Listed records: Begin

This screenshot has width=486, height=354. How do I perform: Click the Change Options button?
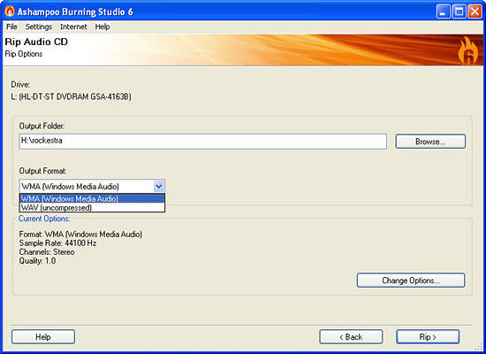pyautogui.click(x=411, y=281)
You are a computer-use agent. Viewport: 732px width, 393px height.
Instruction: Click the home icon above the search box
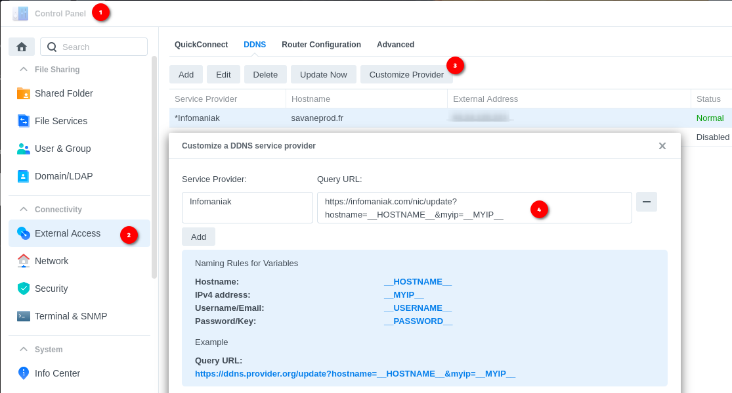(22, 47)
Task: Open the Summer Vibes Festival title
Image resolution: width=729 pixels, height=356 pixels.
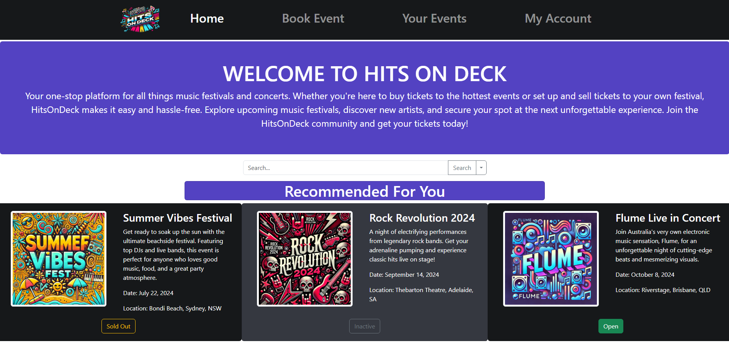Action: point(178,218)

Listed records: End

Instructions for the task.
Word-for-word output of every record is needed, with images omitted.

Solution to the exercise.
This screenshot has width=486, height=354. How do I perform: Click the Change Options button?
pyautogui.click(x=411, y=281)
You are a computer-use agent. Viewport: 732px width, 393px height.
Instruction: Click the home icon above the search box
(22, 47)
Task: Open the Summer Vibes Festival title
Image resolution: width=729 pixels, height=356 pixels.
Action: point(178,218)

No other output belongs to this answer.